In such a context, how can it be a weakness that the Anglican Imagination is shaped by an agrarianism which leads us to value nature, wildlife, and landscape, and to desire rhythms and patterns of life more in harmony with the natural environment?  As Professor Sandra Diaz - a co-chair of the recent report from the Intergovernmental Science-Policy Platform on Biodiversity and Ecosystem Services - has said:

We need to change the way we think about what a good life is, we need to change the social narrative that puts an emphasis on a good life depending on a high consumption and quick disposal.

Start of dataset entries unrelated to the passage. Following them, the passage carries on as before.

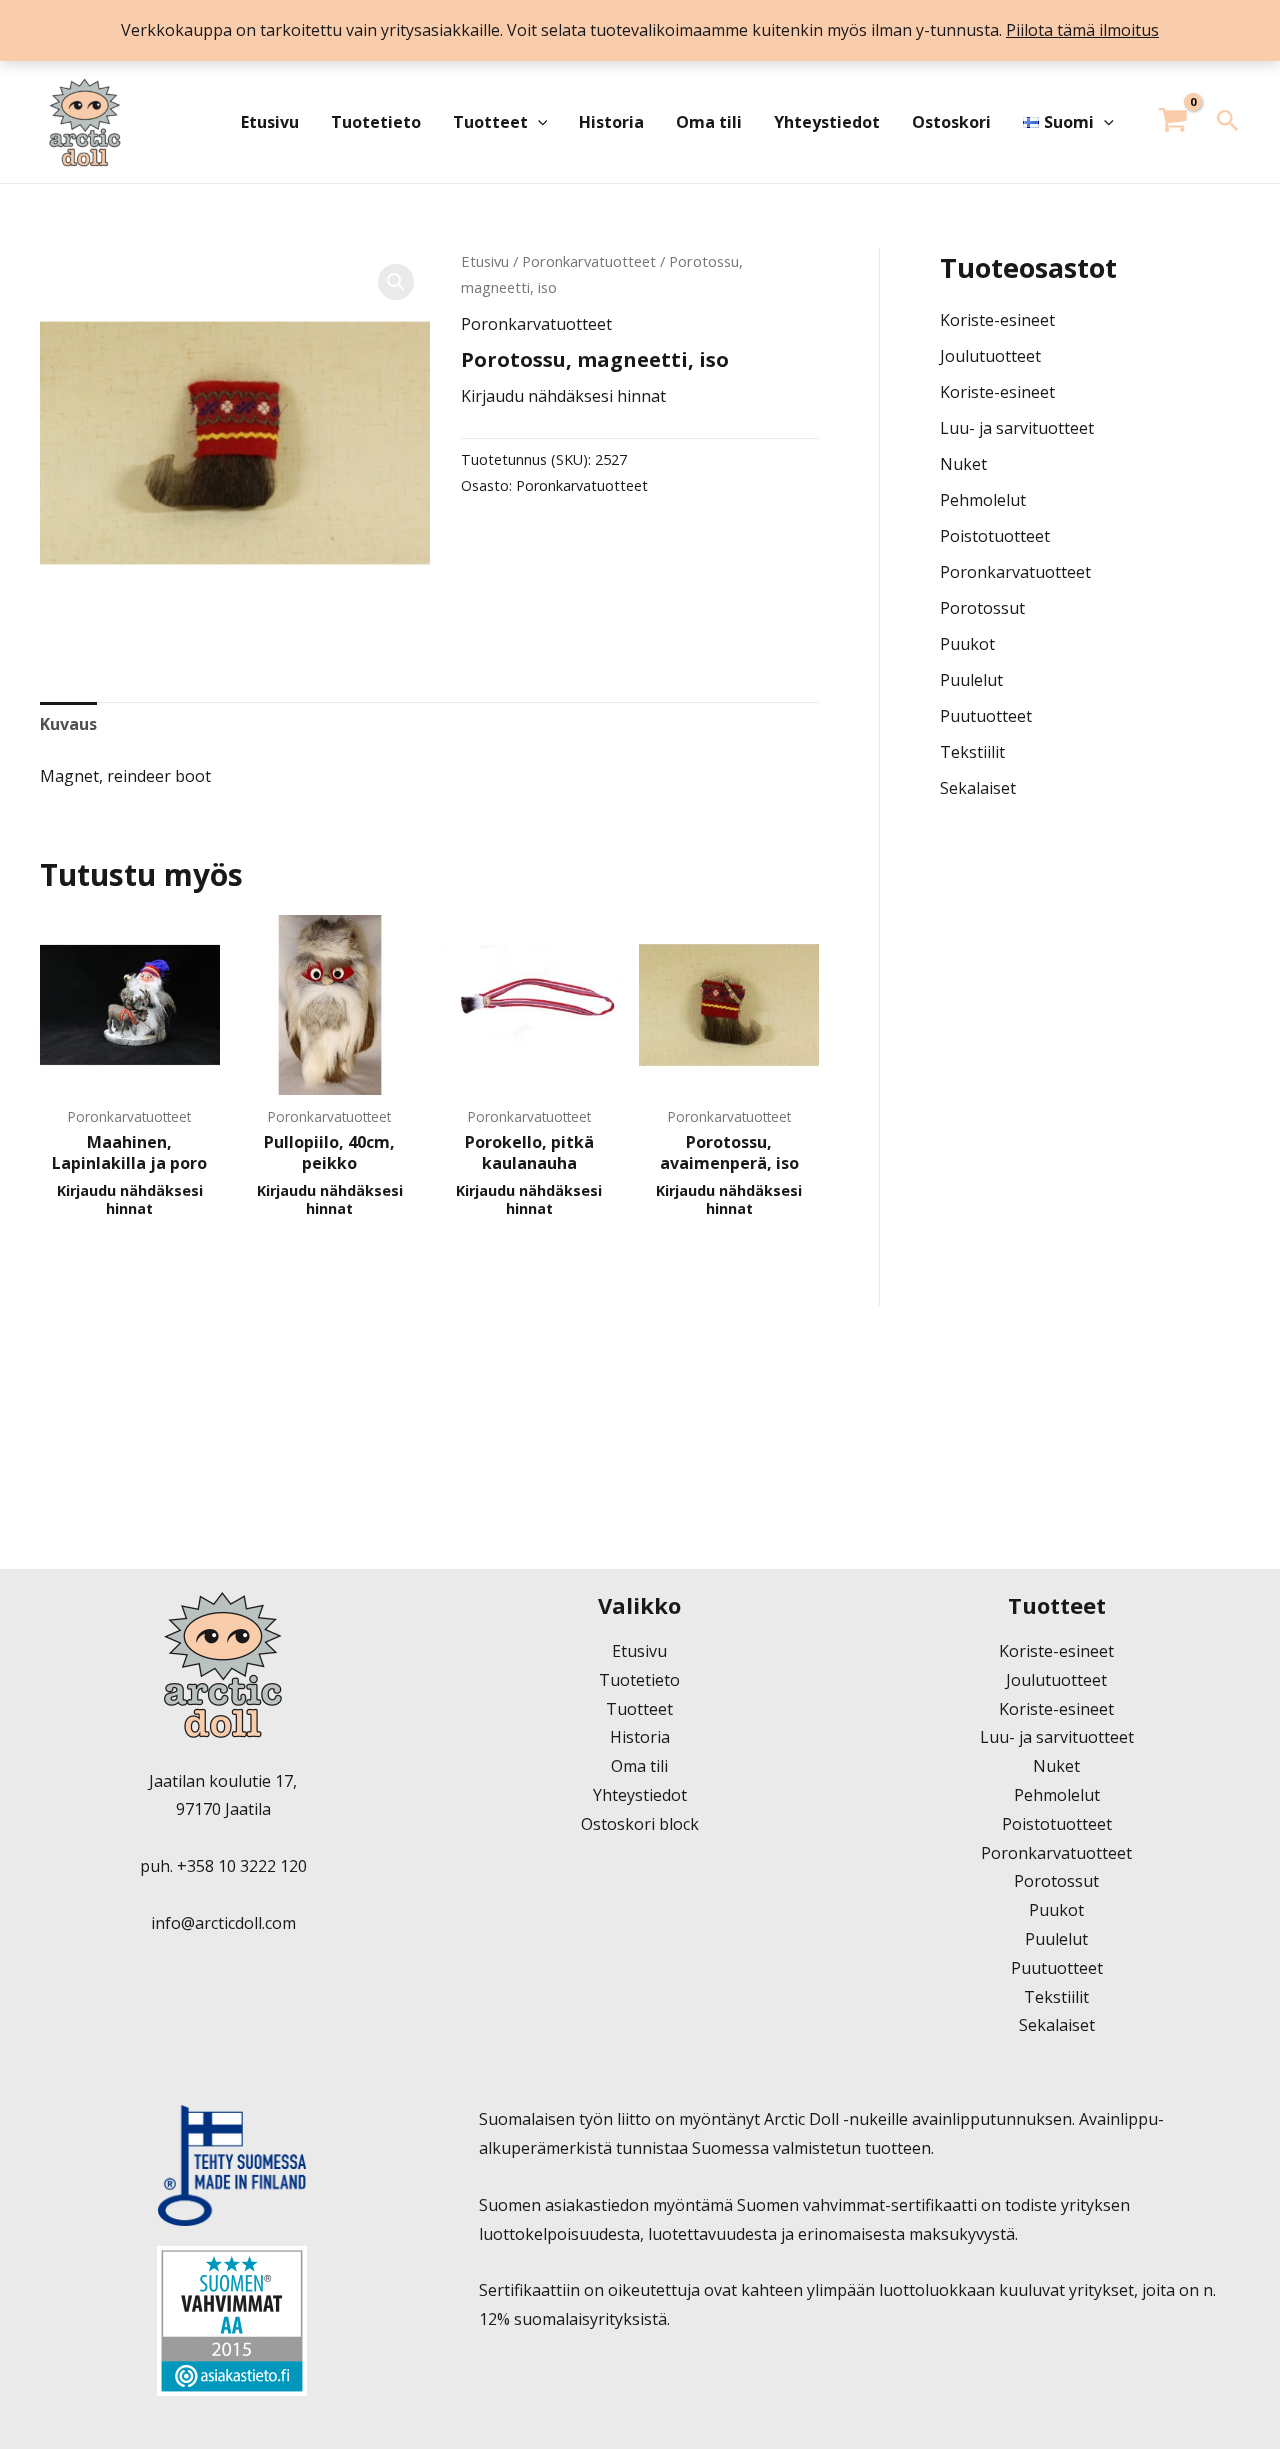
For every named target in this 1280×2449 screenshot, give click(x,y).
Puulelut (971, 680)
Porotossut (982, 608)
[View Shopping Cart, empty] (1173, 122)
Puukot (967, 644)
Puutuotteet (986, 716)
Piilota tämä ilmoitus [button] (1082, 30)
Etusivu (270, 122)
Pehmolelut (983, 500)
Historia (611, 122)
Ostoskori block (640, 1824)
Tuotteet (490, 122)
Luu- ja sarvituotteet (1017, 428)
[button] (538, 122)
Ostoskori (951, 122)
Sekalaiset (978, 788)
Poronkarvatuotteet (589, 261)
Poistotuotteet (995, 536)
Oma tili (709, 122)
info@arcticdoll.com (223, 1923)
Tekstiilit (972, 752)
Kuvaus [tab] (68, 724)
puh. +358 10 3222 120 (223, 1866)
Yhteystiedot (827, 122)
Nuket (963, 464)
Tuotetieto (376, 122)
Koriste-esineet (997, 320)
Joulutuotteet (990, 356)
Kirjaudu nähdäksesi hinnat (563, 396)
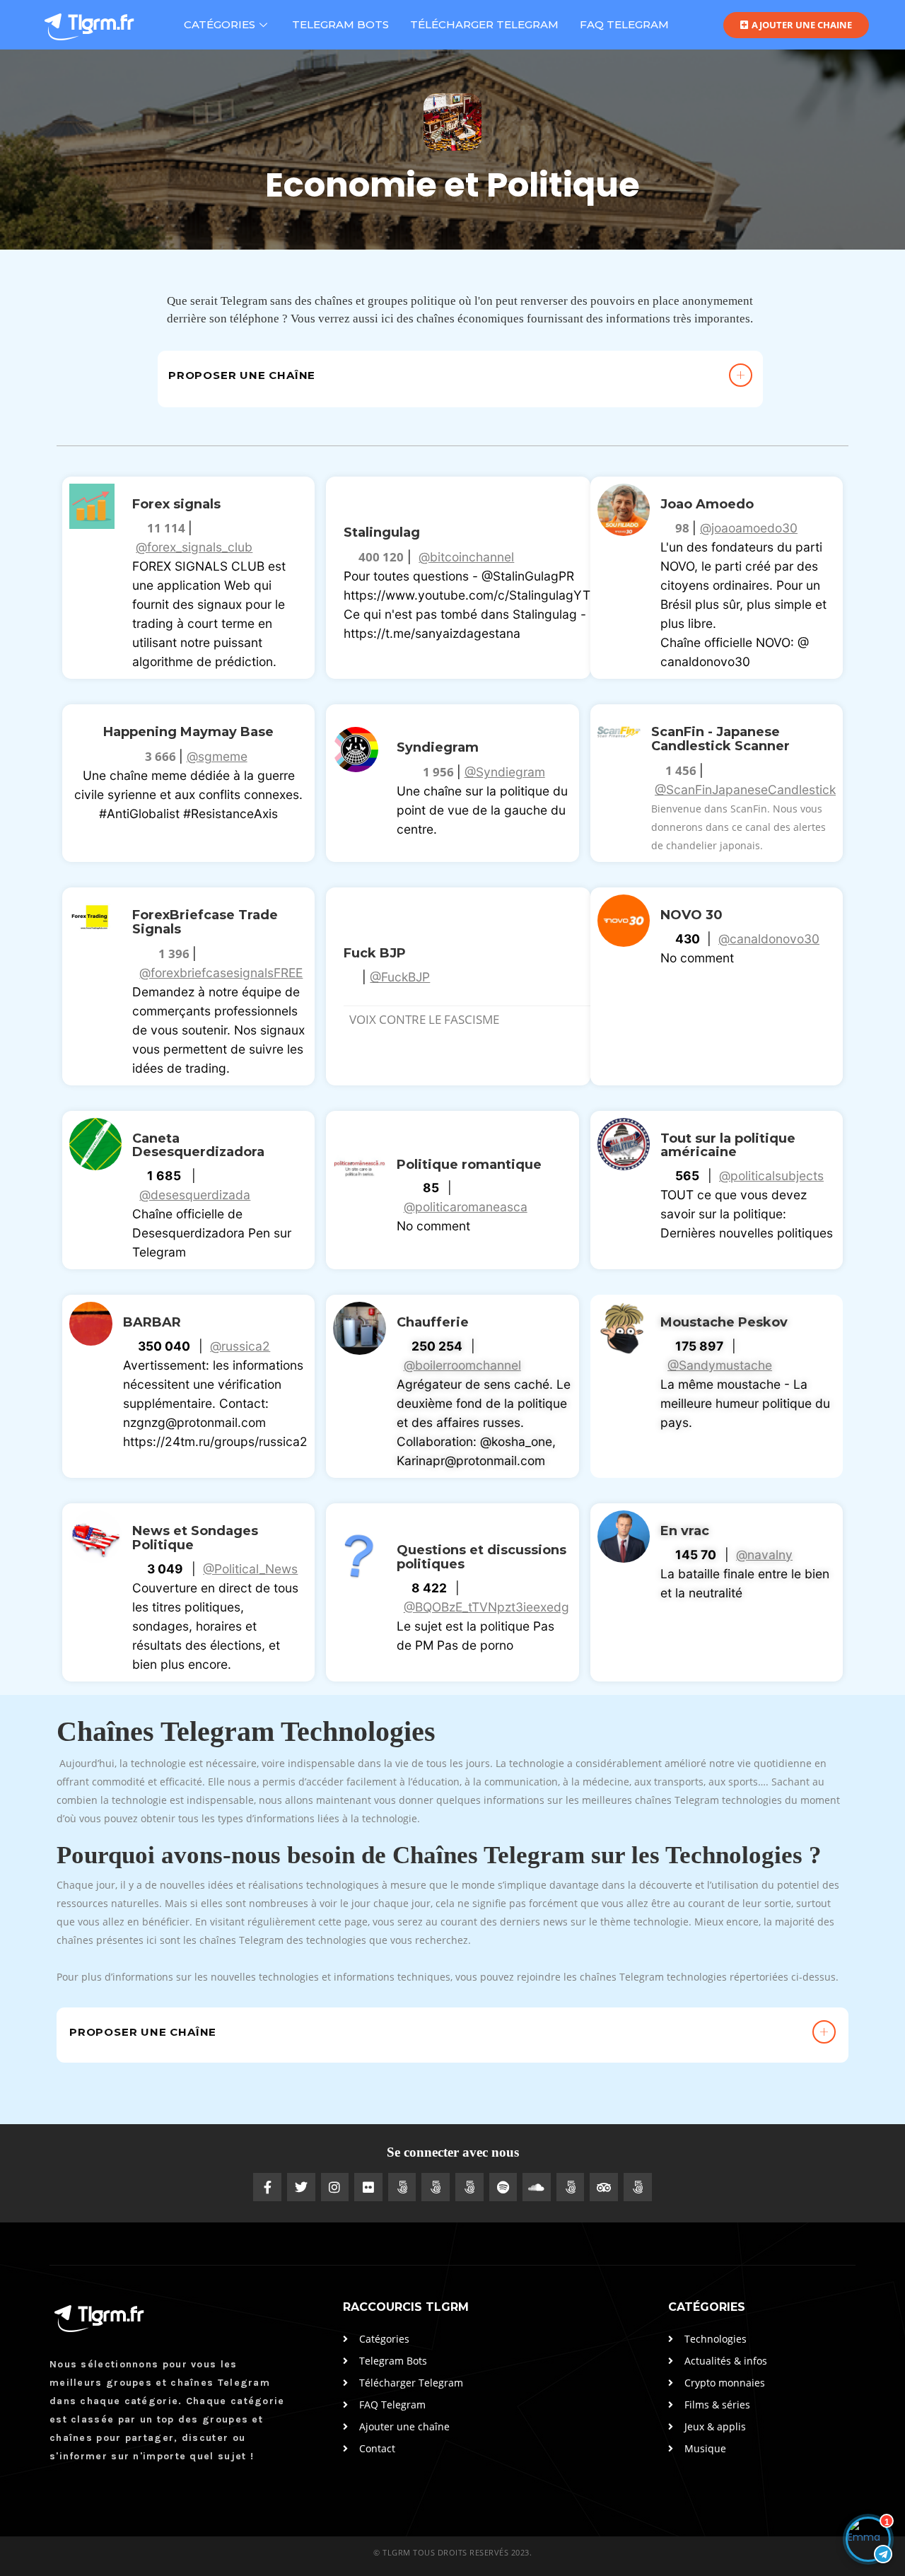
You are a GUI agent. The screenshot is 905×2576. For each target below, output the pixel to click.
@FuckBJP (400, 976)
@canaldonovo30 (768, 938)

The agrarianism of the Anglican Imagination offers a response to this call, a response weakened and undermined if that agrarianism is held to be a cause of ecclesial embarrassment, rather than a gift to be shared.

Close to the beginning of his A Sand County Almanac (1949), the great US naturalist and conservationist Aldo Leopold stated:

There are two spiritual dangers in not owning a farm.  One is the danger of supposing that breakfast comes from the grocery, and the other that heat comes from the furnace.

The agrarianism of the Anglican Imagination can - through its rhythms and patterns, experiences and artistic expressions - help us both recognise and address such "spiritual dangers".  It can recall us to an experience of the created order, the natural environment, as gift; of what it is to live in harmony with this gift of the Creator; and of the vocation to be good stewards of the created order.  In other words, the agrarianism of the Anglican Imagination is deeply contemporary, profoundly relevant.

As philosopher and New Agrarian writer Norman Wirbza has said:

Our practical separation from the sources of life - photosynthesis, humus, earthworms, bees, chickens, communal memory and tradition, family nurture, neighborly support - is of immense theological significance because what is at issue is our separation from the ways of God at work there.

To call for the Anglican Imagination to be less agrarian is to compromise the Church's response to, and its mission in, an age of threatening ecological catastrophe.  Rather than abandoning such agrarian rhythms, patterns, and experiences, it is a time to renew, deepen, and more fully live out Anglican agrarianism.